Now They Come For The Obstetricians

First they came for the Orthopedists. Today, the NY Times slams the cost of Maternity Care.

...  Despite its lavish spending, the United States has one of the highest rates of both infant and maternal death among industrialized nations, although the fact that poor and uninsured women and those whose insurance does not cover childbirth have trouble getting or paying for prenatal care contributes to those figures.
Some social factors drive up the expenses. Mothers are now older than ever before, and therefore more likely to require or request more expensive prenatal testing. And obstetricians face the highest malpractice risks among physicians and pay hundreds of thousands of dollars a year for insurance, fostering a “more is safer” attitude.
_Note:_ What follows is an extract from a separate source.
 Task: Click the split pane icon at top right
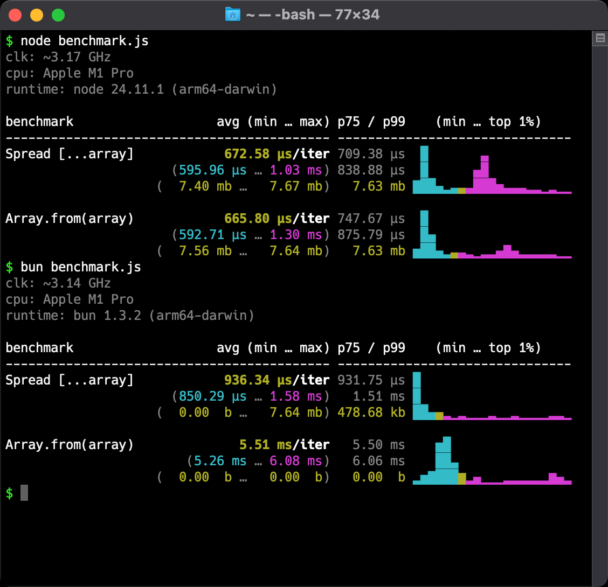[599, 38]
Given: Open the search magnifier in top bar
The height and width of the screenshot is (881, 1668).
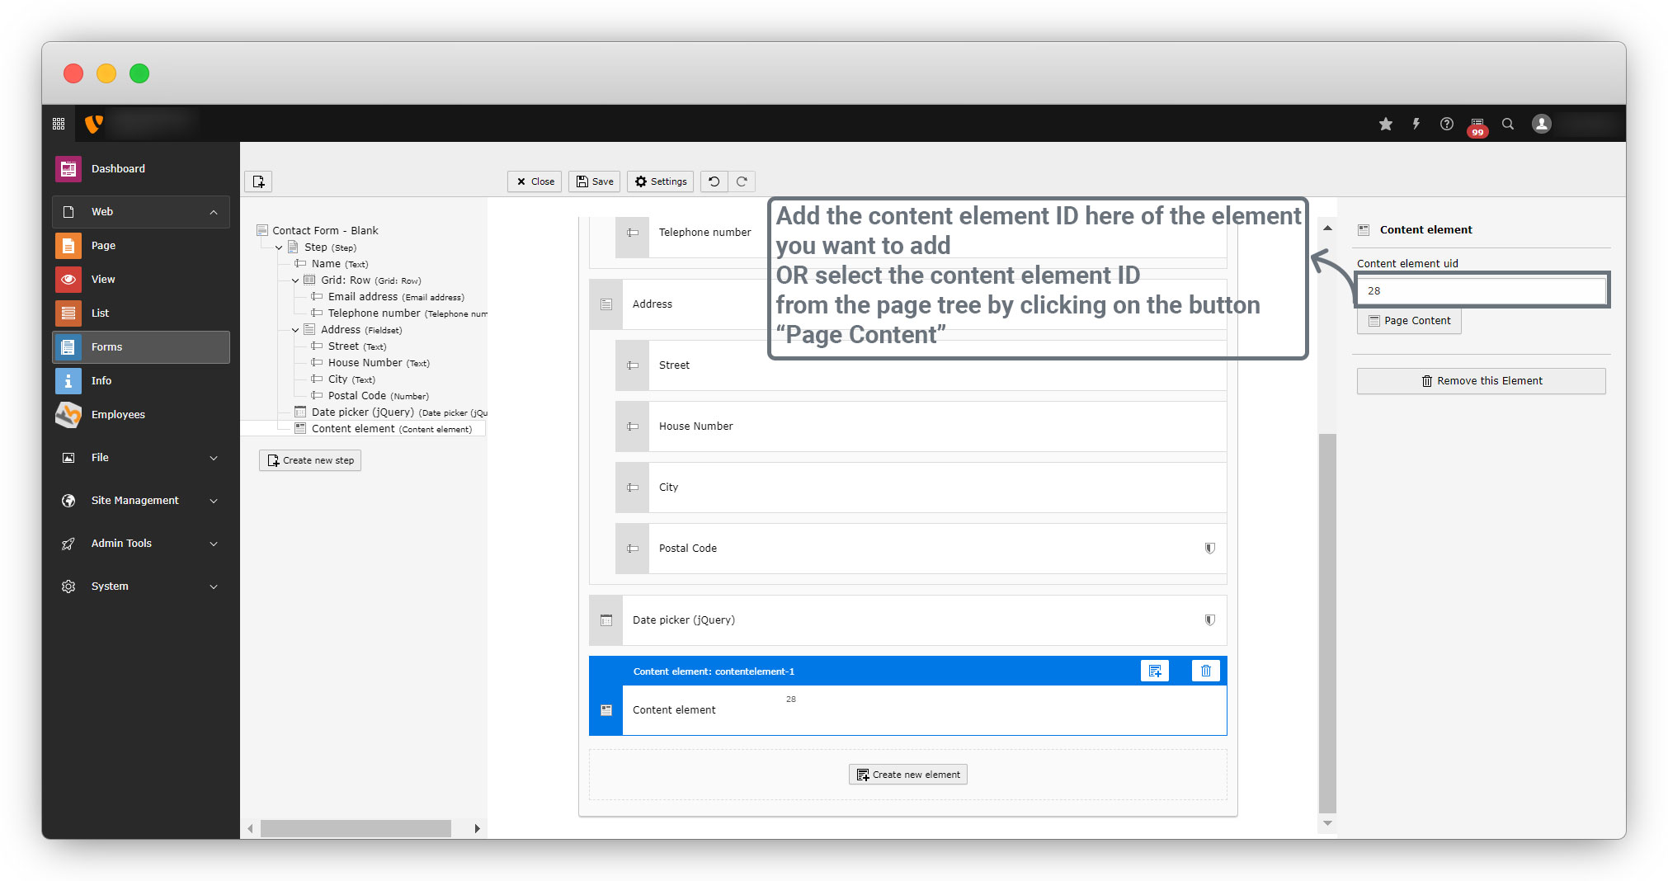Looking at the screenshot, I should click(x=1507, y=124).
But less than 25 percent of America’s high payments for pregnancy typically go to obstetricians, and they often charge a flat fee for their nine months of care, no matter how many visits are needed, said Dr. Robert Palmer, the chairman of the committee for health economics and coding at the American College of Obstetricians and Gynecologists. That fee can range from a high of more than $8,000 for a vaginal delivery in Manhattan to under $4,000 in Denver, according to Fair Health, which collects health care data. 

According to the NY Times, the main issue is "a la carte" billing and payment. The solution is predictably bundled payments.

There are two problems with the NY Times analysis. The first issue gets barely a mention and, of course, is buried. That is cost of medical liability. While the US leads the world in healthcare costs, it also leads the developed world in liability costs as well.



Moreover, medical liability costs have risen faster than all other tort costs and healthcare inflation.



While the article mentions the high rate of liability insurance for obstetricians, it conveniently neglects the mention of the costs of liability insurance for what often is the deepest pocket - the hospital. Moreover, the article does not examine defensive medicine at all.

Finally, the article neglects to mention another, more troubling issue - the financing of graduate medical education. With the present emphasis on healthcare belt tightening, the costs of the training of our future doctors always seems to get the short shrift. This needs to be addressed asap and cannot be seen as an afterthought.
I look forward to future NY Times articles focusing on these two issues: graduate medical education and medical liability reform. Our lives may depend on it.